_Ziel der Übung:_ Wiederholen Sie bitte wortgetreu den Abschnitt aus dem Beschluss des Bundesgerichtshofs von „Zulassung der Rechtsbeschwerde“ bis „die Nichtzulassungsbeschwerde zurückgewiesen.“.

_Angezeigter Text:_
########################################

Bundesgerichtshof, Beschluss vom 15.11.2016, Az. KVZ 1/16

Kartellsenat | REWIS RS 2016, 2402

© REWIS UG (haftungsbeschränkt)

Tags hinzufügen

Sie können dem Inhalt selbst Schlagworten zuordnen. Geben Sie hierfür jeweils ein Schlagwort ein und drücken danach auf sichern, bevor Sie ggf. ein neues Schlagwort eingeben.

Beispiele: "Befangenheit", "Revision", "Ablehnung eines Richters"

QR-Code

Gegenstand

Zulassung der Rechtsbeschwerde im Kartellverwaltungsverfahren: Auslegung des Tatbestandsmerkmals des "Aufforderns" zur Vorteilsgewährung nach Unternehmensübernahme durch ein marktbeherrschendes Lebensmittelunternehmen


Tenor

Auf die Nichtzulassungsbeschwerde wird die Rechtsbeschwerde gegen den Beschluss des 1. Kartellsenats des [X.] vom 18. November 2015 zugelassen, soweit das Beschwerdegericht die Verfügung des [X.] vom 3. Juli 2015 hinsichtlich der im Tenor zu (1), (2), (6) und (7)  insoweit aber nur hinsichtlich der "Partnerschaftsvergütung" - beanstandeten Verhaltensweisen aufgehoben hat. Im Übrigen wird die Nichtzulassungsbeschwerde zurückgewiesen.

########################################

_Bereitgestelltes Material:_
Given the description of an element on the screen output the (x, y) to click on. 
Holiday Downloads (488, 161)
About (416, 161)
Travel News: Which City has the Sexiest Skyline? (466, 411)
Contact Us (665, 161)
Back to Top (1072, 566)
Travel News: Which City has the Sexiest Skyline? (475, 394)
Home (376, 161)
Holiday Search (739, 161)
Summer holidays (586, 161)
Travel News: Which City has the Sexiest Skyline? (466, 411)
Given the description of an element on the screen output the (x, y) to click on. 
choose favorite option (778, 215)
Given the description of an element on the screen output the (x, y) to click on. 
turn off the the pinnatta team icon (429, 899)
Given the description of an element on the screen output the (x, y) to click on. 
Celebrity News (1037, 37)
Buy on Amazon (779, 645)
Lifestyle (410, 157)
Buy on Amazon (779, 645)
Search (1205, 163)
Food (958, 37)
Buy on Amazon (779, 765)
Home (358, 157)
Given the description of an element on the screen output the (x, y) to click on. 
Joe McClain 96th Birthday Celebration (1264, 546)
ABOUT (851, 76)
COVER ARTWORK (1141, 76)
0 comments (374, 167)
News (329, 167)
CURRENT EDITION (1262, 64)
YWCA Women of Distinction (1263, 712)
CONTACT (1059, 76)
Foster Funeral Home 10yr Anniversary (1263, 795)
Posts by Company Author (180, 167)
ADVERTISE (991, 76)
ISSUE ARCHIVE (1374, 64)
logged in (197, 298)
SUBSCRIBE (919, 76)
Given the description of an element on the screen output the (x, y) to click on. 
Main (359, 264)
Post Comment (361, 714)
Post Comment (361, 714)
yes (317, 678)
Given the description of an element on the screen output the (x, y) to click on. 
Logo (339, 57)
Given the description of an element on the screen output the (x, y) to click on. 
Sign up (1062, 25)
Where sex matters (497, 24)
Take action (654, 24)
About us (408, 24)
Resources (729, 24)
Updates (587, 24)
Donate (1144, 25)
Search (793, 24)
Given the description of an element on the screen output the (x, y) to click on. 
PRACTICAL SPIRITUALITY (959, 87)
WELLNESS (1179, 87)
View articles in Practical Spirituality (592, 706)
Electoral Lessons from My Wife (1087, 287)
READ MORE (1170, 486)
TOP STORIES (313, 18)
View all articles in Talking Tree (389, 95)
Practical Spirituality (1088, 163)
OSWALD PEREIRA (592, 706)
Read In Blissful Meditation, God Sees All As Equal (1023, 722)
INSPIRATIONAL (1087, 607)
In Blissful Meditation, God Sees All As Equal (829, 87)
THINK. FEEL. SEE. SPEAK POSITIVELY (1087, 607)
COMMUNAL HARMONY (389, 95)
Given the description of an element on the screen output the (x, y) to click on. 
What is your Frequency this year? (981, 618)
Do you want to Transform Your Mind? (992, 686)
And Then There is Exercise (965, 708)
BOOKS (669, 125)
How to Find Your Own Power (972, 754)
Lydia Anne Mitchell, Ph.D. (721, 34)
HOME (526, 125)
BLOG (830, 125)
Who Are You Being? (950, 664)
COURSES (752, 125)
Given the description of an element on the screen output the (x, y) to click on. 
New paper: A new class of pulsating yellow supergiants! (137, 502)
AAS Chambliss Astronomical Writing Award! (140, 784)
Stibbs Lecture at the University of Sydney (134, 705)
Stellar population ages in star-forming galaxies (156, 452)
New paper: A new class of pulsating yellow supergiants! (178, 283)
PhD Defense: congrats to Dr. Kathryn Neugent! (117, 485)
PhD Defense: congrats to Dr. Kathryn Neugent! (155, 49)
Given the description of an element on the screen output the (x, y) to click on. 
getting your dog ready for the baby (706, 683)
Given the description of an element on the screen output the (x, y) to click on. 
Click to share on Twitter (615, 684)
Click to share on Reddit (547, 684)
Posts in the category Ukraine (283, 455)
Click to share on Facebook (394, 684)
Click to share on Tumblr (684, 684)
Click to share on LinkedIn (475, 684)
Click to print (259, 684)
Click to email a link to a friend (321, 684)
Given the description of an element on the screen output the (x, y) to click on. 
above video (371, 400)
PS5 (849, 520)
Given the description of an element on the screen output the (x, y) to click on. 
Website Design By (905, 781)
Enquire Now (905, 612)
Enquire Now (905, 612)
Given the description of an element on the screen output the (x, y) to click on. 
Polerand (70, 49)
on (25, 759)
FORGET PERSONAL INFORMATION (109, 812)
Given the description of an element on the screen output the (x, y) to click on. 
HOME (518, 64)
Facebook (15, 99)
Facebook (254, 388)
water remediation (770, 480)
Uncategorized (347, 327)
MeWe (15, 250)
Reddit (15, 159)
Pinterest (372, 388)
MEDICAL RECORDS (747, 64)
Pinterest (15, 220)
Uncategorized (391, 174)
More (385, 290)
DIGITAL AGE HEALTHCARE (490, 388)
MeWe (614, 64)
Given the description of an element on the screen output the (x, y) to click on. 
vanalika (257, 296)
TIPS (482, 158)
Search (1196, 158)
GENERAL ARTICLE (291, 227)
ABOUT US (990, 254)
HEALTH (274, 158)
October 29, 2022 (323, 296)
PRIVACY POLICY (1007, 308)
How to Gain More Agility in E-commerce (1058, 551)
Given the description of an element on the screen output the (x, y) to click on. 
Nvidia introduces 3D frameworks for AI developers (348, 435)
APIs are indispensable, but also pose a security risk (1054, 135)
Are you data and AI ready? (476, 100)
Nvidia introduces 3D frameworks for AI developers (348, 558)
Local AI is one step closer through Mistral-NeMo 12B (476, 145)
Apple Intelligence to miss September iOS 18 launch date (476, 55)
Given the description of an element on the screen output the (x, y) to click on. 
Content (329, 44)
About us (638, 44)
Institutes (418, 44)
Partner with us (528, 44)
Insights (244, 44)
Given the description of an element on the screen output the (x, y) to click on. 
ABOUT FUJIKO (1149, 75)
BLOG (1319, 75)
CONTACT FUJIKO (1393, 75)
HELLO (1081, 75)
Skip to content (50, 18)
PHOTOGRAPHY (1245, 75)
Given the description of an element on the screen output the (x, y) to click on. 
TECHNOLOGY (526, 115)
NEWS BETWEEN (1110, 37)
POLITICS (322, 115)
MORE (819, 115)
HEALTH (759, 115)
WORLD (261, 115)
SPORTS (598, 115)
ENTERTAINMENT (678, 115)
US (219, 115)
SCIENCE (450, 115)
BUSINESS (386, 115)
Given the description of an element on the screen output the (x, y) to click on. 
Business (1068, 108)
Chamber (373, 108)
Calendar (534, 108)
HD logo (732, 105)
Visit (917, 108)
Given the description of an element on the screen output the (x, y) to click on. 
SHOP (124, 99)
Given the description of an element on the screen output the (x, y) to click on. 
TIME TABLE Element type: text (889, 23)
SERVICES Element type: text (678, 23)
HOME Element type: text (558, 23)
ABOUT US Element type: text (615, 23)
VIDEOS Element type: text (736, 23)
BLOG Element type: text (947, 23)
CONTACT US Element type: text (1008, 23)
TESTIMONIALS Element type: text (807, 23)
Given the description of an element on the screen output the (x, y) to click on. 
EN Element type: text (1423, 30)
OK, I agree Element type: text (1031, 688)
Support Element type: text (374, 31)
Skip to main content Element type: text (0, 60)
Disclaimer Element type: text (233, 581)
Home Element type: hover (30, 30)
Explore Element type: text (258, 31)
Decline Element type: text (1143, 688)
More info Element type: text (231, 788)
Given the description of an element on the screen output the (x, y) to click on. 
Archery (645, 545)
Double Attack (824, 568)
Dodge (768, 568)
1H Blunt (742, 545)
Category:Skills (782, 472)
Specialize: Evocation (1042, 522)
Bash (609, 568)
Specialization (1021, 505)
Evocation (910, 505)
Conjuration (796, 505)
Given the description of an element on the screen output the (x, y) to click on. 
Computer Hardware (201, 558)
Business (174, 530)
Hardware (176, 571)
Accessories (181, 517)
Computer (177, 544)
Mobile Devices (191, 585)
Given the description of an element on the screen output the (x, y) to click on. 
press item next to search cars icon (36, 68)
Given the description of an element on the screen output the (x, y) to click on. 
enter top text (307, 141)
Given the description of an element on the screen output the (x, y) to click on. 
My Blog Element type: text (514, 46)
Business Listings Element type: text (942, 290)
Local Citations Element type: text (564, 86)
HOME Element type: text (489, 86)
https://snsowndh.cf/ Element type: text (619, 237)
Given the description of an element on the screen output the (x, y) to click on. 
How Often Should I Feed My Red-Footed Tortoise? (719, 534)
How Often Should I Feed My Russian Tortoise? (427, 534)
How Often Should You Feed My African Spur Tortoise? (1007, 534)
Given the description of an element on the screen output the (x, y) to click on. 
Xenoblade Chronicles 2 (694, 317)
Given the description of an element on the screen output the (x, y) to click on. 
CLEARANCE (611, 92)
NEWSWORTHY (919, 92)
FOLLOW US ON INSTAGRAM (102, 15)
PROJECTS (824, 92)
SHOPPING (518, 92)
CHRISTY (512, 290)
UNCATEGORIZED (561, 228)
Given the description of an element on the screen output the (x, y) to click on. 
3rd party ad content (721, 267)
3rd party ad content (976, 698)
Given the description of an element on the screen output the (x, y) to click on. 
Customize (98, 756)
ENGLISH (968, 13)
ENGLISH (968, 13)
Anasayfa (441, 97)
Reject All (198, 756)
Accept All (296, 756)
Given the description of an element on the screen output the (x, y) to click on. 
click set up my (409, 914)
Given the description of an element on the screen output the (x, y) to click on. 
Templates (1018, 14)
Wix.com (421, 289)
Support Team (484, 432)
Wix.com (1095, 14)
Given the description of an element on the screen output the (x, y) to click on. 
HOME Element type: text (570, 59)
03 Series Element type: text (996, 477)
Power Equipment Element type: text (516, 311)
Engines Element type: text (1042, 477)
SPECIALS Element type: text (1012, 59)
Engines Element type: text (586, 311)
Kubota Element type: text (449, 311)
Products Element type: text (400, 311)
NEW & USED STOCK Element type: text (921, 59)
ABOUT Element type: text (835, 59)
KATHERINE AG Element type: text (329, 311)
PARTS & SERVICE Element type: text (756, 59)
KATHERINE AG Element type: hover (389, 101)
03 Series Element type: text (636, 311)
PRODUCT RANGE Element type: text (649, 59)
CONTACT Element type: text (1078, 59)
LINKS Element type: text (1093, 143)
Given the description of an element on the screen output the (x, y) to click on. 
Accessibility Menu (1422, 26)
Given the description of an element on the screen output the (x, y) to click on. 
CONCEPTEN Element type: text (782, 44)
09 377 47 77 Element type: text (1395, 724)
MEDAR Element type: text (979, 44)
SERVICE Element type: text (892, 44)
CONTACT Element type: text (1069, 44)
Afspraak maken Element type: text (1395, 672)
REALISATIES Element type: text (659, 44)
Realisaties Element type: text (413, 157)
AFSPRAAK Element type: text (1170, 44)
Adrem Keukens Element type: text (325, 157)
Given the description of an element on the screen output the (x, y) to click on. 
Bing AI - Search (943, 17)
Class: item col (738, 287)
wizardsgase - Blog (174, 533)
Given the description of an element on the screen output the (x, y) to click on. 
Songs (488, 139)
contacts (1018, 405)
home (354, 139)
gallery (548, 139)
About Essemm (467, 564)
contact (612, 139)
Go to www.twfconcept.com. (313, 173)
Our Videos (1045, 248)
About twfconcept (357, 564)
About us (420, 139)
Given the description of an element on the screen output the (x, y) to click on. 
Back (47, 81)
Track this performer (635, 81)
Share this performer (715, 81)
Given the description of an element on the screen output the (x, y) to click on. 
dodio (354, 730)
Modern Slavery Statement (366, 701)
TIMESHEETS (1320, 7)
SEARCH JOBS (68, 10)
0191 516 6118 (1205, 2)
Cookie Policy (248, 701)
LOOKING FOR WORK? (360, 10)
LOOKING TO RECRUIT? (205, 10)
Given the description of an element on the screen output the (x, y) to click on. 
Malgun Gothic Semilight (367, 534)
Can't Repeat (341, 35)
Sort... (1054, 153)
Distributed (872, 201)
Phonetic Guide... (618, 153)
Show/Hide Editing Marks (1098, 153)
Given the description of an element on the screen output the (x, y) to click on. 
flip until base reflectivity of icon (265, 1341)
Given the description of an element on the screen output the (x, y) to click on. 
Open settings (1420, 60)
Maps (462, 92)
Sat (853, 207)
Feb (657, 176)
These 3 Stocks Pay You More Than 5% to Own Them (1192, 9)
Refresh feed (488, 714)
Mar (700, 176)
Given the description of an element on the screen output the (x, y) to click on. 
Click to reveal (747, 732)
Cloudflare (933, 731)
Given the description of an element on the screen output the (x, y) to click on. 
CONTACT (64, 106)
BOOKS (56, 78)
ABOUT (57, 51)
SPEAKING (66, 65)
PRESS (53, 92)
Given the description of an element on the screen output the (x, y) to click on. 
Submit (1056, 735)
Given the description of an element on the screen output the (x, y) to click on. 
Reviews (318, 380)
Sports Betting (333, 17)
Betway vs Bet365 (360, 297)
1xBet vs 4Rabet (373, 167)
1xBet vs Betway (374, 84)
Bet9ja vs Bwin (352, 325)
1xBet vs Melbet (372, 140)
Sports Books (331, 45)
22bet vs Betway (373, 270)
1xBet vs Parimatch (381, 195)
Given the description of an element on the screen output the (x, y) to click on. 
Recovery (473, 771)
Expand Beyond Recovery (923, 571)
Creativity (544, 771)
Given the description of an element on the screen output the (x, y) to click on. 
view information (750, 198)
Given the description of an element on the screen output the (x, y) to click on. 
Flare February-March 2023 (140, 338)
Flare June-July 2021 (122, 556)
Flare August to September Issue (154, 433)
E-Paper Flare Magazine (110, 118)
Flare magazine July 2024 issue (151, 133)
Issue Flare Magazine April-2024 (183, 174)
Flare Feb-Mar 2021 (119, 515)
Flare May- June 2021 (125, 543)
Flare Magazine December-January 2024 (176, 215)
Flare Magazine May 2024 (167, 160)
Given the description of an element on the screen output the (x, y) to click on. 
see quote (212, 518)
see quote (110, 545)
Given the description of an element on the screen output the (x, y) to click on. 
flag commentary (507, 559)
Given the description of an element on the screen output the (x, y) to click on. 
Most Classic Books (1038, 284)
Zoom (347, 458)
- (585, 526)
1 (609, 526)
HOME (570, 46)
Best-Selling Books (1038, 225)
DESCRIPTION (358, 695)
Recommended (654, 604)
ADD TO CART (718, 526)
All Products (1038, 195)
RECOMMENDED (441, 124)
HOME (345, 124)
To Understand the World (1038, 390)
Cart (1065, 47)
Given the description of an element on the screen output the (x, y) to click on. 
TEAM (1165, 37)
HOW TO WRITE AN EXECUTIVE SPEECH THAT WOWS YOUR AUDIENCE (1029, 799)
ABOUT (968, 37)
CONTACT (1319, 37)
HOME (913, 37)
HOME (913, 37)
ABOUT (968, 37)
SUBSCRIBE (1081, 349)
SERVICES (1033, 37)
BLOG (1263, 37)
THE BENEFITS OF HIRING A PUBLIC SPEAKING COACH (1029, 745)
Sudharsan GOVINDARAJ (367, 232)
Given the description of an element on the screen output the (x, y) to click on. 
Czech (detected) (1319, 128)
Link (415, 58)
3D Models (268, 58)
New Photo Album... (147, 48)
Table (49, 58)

########################################

_Antwort:_
Zulassung der Rechtsbeschwerde im Kartellverwaltungsverfahren: Auslegung des Tatbestandsmerkmals des "Aufforderns" zur Vorteilsgewährung nach Unternehmensübernahme durch ein marktbeherrschendes Lebensmittelunternehmen


Tenor

Auf die Nichtzulassungsbeschwerde wird die Rechtsbeschwerde gegen den Beschluss des 1. Kartellsenats des [X.] vom 18. November 2015 zugelassen, soweit das Beschwerdegericht die Verfügung des [X.] vom 3. Juli 2015 hinsichtlich der im Tenor zu (1), (2), (6) und (7)  insoweit aber nur hinsichtlich der "Partnerschaftsvergütung" - beanstandeten Verhaltensweisen aufgehoben hat. Im Übrigen wird die Nichtzulassungsbeschwerde zurückgewiesen.